The rectangular-shaped building occupies nearly the entire site. A continuous areaway at the north, and window wells at the south, allow daylight into the basement level. The west steps cover storage vaults. Original masonry openings to basement spaces below the former east loading dock have been infilled. The building is organized around the former post office workroom, original courtroom (No. 3), and courtyard. The former workroom space, which occupied the entire central area of the first floor and mezzanine levels and east end of the first floor, has been subdivided with new courtroom, meeting, office, circulation and mechanical rooms. The original courtroom and light court retain their original volumes. Offices, meeting rooms, and toilets are located at the building's north, south and east perimeter, reached by single- and double-loaded corridors. The basement, originally support space for postal employees, storage and mechanical space, has been partially converted to office use.

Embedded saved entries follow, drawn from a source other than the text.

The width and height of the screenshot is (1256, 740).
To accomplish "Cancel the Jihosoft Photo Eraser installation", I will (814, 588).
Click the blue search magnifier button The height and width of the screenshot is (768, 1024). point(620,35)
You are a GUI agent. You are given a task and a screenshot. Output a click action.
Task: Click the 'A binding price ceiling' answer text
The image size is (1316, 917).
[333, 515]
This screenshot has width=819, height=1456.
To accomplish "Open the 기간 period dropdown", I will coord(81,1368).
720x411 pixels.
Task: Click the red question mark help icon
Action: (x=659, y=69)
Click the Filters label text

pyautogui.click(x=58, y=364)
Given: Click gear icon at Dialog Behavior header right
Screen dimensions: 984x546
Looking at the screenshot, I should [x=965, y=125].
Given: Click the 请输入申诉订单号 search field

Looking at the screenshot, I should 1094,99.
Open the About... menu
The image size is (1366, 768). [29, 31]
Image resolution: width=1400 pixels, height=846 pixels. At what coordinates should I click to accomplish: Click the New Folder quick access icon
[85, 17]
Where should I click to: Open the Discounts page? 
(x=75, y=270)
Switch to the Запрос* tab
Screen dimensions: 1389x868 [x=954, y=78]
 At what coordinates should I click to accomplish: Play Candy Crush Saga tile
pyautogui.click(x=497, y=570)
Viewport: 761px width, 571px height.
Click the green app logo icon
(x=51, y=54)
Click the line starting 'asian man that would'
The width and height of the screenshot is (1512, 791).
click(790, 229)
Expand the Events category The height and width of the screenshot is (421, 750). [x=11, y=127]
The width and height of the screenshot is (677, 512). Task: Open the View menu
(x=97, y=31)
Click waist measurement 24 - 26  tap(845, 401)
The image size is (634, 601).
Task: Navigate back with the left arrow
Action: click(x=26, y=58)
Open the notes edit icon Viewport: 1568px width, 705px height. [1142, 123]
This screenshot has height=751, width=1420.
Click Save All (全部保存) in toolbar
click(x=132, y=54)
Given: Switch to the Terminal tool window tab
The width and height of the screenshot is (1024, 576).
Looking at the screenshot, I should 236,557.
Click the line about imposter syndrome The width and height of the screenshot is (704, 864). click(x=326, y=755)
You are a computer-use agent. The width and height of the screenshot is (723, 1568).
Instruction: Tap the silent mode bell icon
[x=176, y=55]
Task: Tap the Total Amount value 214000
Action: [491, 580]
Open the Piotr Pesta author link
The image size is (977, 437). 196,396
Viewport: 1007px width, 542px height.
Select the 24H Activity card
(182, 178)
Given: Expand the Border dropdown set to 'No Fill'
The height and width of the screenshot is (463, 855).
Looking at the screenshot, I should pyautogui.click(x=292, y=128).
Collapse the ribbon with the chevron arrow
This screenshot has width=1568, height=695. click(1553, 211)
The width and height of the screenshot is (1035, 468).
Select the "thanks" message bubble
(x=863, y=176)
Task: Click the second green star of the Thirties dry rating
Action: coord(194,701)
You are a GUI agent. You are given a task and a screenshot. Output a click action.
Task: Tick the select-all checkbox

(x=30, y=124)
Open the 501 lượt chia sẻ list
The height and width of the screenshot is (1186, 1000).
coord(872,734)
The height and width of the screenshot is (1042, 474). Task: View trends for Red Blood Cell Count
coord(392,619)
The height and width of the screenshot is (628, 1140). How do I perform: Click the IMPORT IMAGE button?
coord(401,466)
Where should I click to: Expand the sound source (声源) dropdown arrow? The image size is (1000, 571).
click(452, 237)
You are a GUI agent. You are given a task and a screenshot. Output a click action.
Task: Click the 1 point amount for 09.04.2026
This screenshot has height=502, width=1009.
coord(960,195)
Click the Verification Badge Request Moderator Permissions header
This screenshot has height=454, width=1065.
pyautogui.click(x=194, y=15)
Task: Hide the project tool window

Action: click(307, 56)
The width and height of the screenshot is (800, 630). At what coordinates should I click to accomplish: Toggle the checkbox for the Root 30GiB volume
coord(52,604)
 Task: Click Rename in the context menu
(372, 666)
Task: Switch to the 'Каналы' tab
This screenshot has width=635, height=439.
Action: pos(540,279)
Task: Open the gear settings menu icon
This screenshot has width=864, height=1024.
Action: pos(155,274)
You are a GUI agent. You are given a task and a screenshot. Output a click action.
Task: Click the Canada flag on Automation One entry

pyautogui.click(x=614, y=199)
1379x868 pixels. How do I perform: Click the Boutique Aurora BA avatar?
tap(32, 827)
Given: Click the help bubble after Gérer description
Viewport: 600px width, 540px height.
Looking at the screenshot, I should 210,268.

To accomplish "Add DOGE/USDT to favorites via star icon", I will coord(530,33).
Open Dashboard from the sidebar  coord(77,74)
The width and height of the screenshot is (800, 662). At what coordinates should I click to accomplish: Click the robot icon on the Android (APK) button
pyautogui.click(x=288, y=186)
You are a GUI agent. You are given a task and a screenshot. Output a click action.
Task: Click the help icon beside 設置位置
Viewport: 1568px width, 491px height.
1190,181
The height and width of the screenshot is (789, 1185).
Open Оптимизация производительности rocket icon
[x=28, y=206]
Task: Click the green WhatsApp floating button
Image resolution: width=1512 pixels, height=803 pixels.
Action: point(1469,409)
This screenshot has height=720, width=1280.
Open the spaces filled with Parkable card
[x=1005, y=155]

Designed in 1913 by James Gamble Rogers, the Courthouse ranks among the most distinguished of New Haven's public buildings. Its imposing classically inspired exterior remains much the same as originally constructed, and within the building, many original volumes and features survive. The conversion of the former post office spaces to new courtrooms, offices and support spaces, and upgrading of mechanical systems throughout the building, completed in 1985, has had little effect upon lobbies, stair halls and architecturally important spaces above the first floor.
The Richard C. Lee U.S. Courthouse, formerly known as the New Haven U.S. Post Office and Courthouse, was constructed in 1913-19 as the city's second federal building. Designed by New York architect James Gamble Rogers (who also designed a federal courthouse in New Orleans, Louisiana, completed in 1915 in a similar style, and the Harkness Memorial Quadrangle at Yale University, completed in 1921), it was the last federal building to be contracted to a private firm under the provisions of the Tarsney Act. It is a handsome example of the Beaux Arts style favored by Supervising Architect of the Treasury James Knox Taylor. Initiated in the final year of his term, it remains a remarkably intact monument to Taylor's espousal of the symbolic value of Federal buildings as lasting monuments to democracy.
The location of the building on the west side of the 1638 New Haven Green is also noteworthy. The Green has achieved national significance as this country's first example of urban planning; it is also important as the historic locus of the city's major public buildings. The style, materials and height of the federal building all respect the established character of the area, as recommended in the city planning document produced by Cass Gilbert and Frederick Law Olmstead in 1910.
Finally, the modern history of the building represents an important chapter in the historic preservation movement. Slated for demolition as part of a grandiose 1960's urban renewal scheme, the building was saved by a coalition of federal judges and local preservationists. After much negotiation, it was restored in the early 1980's at a cost of $7,302,000. Reconfiguring of some interior spaces, most notably the former postal workroom, was necessary at that time. Nevertheless, the work respected the original character of the building, which remains largely intact. Upon completion, the building was devoted to the Judiciary and the Department of Justice, and renamed the Richard C. Lee U.S. Courthouse.